Larangan study tour membuat kegiatan belajar luar sekolah terganggu
Terkait larangan study tour, lanjutnya, sebenarnya masih bisa didialogkan dengan komite sekolah.
“Memang adanya program sekolah gratis sangat membantu siswa agar meringankan biaya pendidikan. Namun apabila sampai melarang adanya study tour untuk meminimalisir pungutan liar maka akan menjadi salah kaprah,” tandasnya.
Menurutnya, hal tersebut akan membuat problematika baru. Seperti banyak biro tour and travel kesulitan dalam segi keuangan.
“Selain itu, program kegiatan belajar luar sekolah juga ikut terganggu. Para siswa yang semestinya dapat bertandang ke universitas di lain daerah juga tidak dapat terlaksana,” terangnya.
BACA JUGA: Komisi B Dorong Pemprov Jateng Optimalkan Balai Benih dan Balai Ternak yang Mangkrak
Menanggapi hal tersebut, Sekretaris Dinas Pendidikan dan Kebudayaan Jateng Syamsudin Isnaini mengatakan, kebijakan sekolah gratis juga merambah agar tidak terjadinya pungutan liar (pungli) di sekolah dengan dalih apa pun.
Terlebih mengenai study tour akan membuat ketimpangan bagi siswa yang tidak mampu.
Maka untuk menghindari adanya ketimpangan, ada larangan kegiatan study tour walaupun panitia terdiri dari komite sekolah atau orang tua siswa.
Menurutnya, salah satu cara menekan masalah ketimpangan pada SMA dan SMK Negeri adalah meniadakan subsidi silang. Hal tersebut untuk menghindari potensi bullying bagi penerima subsidi silang.

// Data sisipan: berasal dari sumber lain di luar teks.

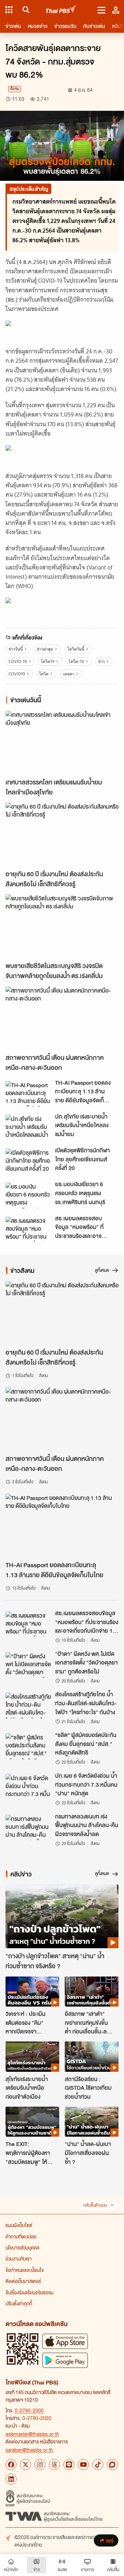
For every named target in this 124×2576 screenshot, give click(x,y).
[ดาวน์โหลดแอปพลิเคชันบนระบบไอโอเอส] (65, 2341)
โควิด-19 (76, 661)
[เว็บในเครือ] (8, 9)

“Walaupun pengumpulan dana atau iuran secara kolektif oleh orang tua siswa, tetap pihak sekolah akan menekan agar dihentikan dan mengembalikannya ke siswa masing-masing. Mungkin adanya usulan atau aspirasi soal larangan study tour akan menjadi bahan evaluasi dan pertimbangan terkait peraturan daerah yang mengatur masalah tersebut,” katanya.